Czy zmieniliście program treningów w porównaniu do ubiegłorocznego przygotowującego do startu w Pekinie?
- Przed igrzyskami olimpijskimi przygotowania były trochę inne, bowiem tam musieliśmy wziąć pod uwagę aklimatyzację. Powtórzyliśmy trening i przygotowania, które mieliśmy dwa lata temu przed mistrzostwami świata w Monachium, gdzie również zdobyliśmy złoty medal. Ostatnie nasze starty wygraliśmy, pokazuje to, że jesteśmy dobrze przygotowani.
Czy forma czwórki jest taka sama, jak przed Pekinem?
- Wydaje mi się, że jesteśmy o sekundę-dwie wolniejsi. Czy to wystarczy? Zobaczymy co pokażą rywale. Nasza czwórka została w tym samym składzie, co jest ewenementem, wszyscy rywale mieli jakieś zmiany i musimy poczekać, aby przekonać się, w jakiej są dyspozycji.
Kto będzie największym rywalem w walce o złoto?
- Australia, do której, z dwójki, przesiadł się mistrz olimpijski, Niemcy na ostatnim występie pokazali się z bardzo dobrej strony, Francuzi trochę zmienili skład, ale mogą być mocni. Chorwaci mają młody skład, ale mam nadzieję, że się "wystrzelali" zdobyciem mistrzostwa świata wśród juniorów (śmiech).
Brak złotego medalu na mistrzostwach świata będzie porażką?
- No właśnie wszyscy tak uważają. A jak wygramy, to będzie tylko dopełnienie formalności (śmiech). Tak naprawdę to oczekiwania wobec nas są bardzo duże. My jesteśmy gotowi do walki o złoto, tak się przygotowywaliśmy, no ale rozsądek podpowiada, że kiedyś musi nastąpić potknięcie. Mam nadzieję, że nie będzie to teraz, przed własną publicznością.
Wioślarze niedawno zapowiedzieli, że w niezmienionym składzie chcą pływać aż do igrzysk w Londynie w 2012 roku. Jest to realne?
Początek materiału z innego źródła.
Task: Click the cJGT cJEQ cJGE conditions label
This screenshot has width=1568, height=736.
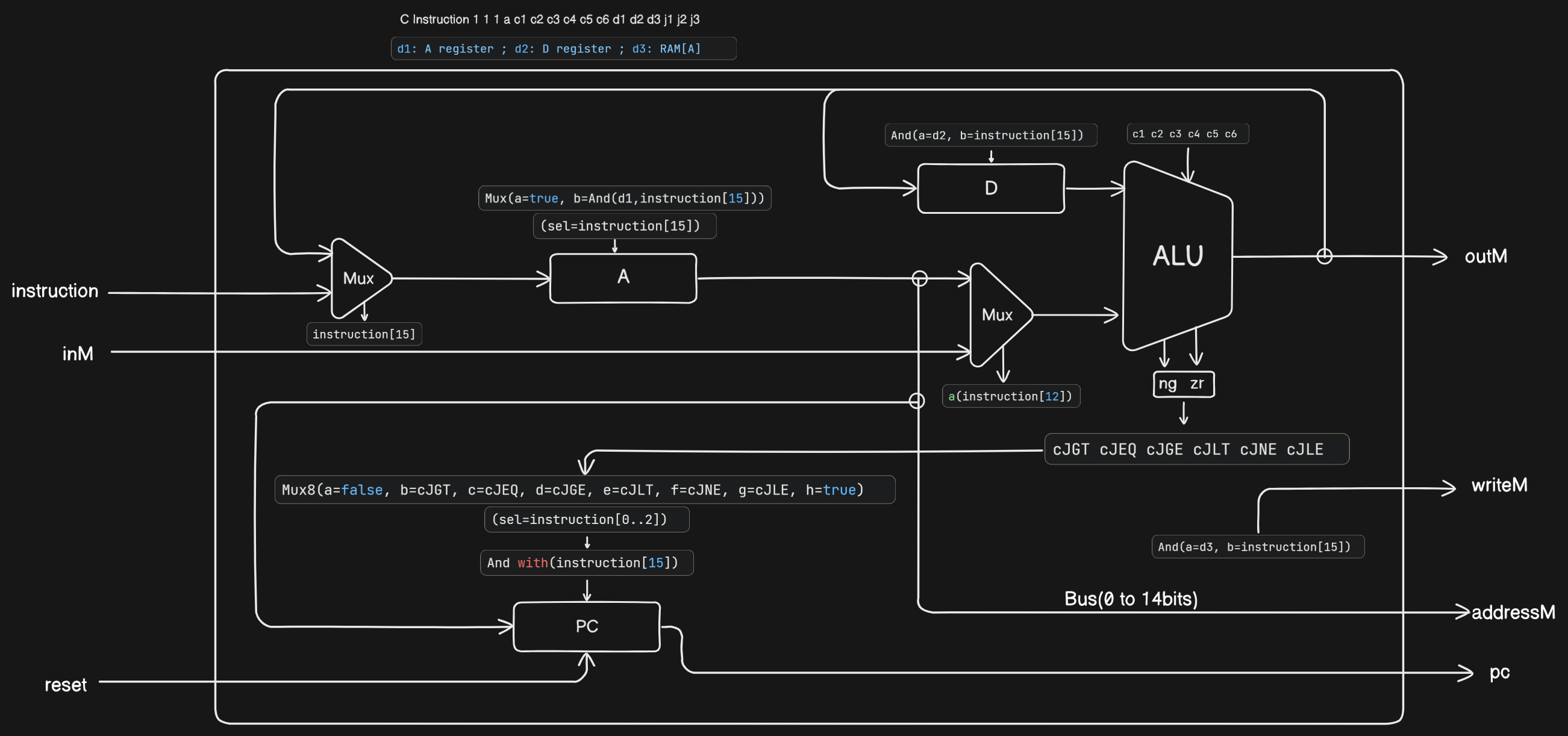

- Nie będzie o to łatwo, ale wszystko zależy od konkurencji krajowej. Jeżeli pokażą się następcy, to będzie można próbować robić jakieś wymiany w składzie.
Widać następców?
- Jest dwójka podwójna, która ostatnio zaczęła ładnie pływać i tutaj w Poznaniu ma nawet szansę na awans do finału. Ale od tego, do uzyskania poziomu tych zawodników, których mamy obecnie w czwórce, jeszcze daleka droga. To są wyjątki, aby iść w ich ślady trzeba ogromu pracy i poświęcenia życia prywatnego na rzecz treningów.
Pływacie ze sobą od kilku lat, spędzacie większość czasu na wspólnych zgrupowaniach. Nie tworzą się konflikty?
- Muszę przyznać, że z mistrzami pracuje się coraz trudniej (śmiech).